**WHAT YOU HAVE TO DO:**
Of all the lines below, return only those starting with the line holding "[Comunicate por WhatsApp Bichi] (424, 2522)" and going on through the line holding "[Seguinos en instagram] (20, 2335)", exactly as written.

**PROVIDED RECORDS:**
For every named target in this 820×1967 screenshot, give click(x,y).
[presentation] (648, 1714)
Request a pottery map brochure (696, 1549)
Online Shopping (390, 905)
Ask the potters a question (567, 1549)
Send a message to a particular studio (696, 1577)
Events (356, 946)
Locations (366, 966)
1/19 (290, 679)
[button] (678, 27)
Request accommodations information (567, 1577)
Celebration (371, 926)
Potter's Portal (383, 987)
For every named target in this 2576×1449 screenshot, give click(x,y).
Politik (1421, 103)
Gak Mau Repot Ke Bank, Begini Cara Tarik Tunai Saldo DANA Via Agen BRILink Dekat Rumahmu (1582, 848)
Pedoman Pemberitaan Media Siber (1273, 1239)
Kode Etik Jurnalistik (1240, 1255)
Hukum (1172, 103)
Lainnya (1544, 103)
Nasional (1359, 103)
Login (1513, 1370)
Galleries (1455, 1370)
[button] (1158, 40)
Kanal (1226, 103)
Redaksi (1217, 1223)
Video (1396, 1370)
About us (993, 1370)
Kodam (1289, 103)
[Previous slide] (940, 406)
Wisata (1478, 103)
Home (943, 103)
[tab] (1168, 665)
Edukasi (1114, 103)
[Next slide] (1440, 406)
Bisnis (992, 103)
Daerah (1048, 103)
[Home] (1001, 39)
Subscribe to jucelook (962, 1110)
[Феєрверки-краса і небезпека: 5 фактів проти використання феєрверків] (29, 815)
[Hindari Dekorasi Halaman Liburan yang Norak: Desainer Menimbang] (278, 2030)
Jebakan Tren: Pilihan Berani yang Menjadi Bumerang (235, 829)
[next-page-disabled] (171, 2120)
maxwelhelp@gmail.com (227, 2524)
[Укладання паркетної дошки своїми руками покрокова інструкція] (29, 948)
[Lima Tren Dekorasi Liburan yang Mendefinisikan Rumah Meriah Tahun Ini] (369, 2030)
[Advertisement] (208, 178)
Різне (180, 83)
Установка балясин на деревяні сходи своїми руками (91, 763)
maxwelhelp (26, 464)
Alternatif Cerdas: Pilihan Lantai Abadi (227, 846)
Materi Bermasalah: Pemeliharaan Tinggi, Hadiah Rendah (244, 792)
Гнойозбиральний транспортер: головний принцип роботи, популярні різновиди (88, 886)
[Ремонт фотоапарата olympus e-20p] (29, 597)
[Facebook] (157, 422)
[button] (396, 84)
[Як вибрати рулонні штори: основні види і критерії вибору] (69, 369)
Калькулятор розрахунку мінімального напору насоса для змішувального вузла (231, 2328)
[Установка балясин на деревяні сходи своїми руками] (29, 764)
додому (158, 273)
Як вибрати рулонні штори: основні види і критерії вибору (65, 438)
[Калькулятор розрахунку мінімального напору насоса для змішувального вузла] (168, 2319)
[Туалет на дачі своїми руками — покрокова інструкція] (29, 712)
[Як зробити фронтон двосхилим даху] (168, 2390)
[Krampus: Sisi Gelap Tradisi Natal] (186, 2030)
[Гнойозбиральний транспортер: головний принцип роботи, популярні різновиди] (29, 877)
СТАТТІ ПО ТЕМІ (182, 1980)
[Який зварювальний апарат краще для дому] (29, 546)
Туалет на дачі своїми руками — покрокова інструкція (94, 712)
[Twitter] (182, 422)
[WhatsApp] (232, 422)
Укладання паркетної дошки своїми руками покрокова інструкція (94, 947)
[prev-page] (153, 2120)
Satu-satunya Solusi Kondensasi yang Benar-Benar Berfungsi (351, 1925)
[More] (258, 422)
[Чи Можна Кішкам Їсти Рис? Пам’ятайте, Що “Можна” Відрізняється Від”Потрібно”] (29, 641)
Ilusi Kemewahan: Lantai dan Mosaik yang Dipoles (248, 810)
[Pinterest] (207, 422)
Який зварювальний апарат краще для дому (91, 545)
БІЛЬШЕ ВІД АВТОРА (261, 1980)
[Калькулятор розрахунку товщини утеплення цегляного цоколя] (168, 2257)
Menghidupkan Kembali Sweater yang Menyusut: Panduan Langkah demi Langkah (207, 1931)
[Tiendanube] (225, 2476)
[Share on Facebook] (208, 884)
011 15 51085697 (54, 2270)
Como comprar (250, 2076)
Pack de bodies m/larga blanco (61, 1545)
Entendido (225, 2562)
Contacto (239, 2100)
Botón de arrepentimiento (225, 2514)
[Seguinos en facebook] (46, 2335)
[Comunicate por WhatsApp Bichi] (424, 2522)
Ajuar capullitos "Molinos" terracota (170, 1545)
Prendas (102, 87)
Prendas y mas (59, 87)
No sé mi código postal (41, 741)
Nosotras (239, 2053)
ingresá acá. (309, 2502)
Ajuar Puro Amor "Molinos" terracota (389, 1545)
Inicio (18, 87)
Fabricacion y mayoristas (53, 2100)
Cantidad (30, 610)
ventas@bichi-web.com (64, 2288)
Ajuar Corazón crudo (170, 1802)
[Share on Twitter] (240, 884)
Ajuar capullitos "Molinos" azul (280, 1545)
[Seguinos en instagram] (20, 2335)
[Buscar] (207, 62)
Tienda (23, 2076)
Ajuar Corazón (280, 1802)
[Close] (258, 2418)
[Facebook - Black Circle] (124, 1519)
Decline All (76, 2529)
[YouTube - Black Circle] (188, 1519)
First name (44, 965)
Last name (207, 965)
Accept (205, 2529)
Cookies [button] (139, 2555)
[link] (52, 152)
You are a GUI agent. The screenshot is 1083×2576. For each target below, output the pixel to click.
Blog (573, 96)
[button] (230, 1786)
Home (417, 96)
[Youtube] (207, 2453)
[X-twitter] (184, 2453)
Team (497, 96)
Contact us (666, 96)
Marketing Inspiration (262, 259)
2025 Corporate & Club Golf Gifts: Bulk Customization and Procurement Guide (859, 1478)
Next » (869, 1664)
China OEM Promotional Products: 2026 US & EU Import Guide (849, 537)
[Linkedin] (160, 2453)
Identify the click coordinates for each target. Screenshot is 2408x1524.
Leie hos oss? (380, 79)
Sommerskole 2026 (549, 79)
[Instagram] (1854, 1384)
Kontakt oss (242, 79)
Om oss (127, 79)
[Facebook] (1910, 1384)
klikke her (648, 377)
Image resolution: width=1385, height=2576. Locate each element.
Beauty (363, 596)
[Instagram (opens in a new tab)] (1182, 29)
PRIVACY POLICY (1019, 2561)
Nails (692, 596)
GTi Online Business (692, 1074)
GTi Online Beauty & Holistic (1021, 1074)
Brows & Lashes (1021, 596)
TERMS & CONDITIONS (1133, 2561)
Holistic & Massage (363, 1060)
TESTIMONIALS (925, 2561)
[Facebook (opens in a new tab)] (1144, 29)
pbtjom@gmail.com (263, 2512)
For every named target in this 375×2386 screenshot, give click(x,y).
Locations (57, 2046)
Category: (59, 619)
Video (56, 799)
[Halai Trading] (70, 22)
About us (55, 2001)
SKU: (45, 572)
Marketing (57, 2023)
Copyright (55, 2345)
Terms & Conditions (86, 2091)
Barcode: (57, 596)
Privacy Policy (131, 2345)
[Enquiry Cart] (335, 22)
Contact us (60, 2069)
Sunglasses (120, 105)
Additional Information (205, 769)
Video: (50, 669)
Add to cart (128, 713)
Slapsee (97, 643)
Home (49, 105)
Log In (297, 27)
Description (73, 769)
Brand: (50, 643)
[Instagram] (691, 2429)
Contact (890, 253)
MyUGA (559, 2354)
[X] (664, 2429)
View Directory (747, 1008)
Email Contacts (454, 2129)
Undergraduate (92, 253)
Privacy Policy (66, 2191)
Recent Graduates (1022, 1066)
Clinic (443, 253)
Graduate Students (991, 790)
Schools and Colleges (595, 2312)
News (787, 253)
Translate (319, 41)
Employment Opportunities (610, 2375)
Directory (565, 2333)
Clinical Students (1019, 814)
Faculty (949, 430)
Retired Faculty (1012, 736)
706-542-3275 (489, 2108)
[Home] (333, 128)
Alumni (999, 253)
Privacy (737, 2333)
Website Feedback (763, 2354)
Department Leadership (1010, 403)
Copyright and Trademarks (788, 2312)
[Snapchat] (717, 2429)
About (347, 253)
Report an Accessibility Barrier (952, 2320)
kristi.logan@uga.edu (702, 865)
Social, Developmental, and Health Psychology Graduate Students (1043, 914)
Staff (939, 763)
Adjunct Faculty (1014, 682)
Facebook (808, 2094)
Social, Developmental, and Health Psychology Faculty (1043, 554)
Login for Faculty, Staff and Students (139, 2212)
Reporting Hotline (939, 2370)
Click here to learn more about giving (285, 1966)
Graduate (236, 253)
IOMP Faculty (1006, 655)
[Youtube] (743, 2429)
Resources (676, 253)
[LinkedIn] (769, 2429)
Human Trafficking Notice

**OUTPUT:**
[Comunicate por WhatsApp Bichi] (424, 2522)
Ajuar capullitos "Molinos" terracota (170, 1545)
Prendas (102, 87)
Prendas y mas (59, 87)
No sé mi código postal (41, 741)
Nosotras (239, 2053)
ingresá acá. (309, 2502)
Ajuar Puro Amor "Molinos" terracota (389, 1545)
Inicio (18, 87)
Fabricacion y mayoristas (53, 2100)
Cantidad (30, 610)
ventas@bichi-web.com (64, 2288)
Ajuar Corazón crudo (170, 1802)
[Share on Twitter] (240, 884)
Ajuar capullitos "Molinos" azul (280, 1545)
[Seguinos en instagram] (20, 2335)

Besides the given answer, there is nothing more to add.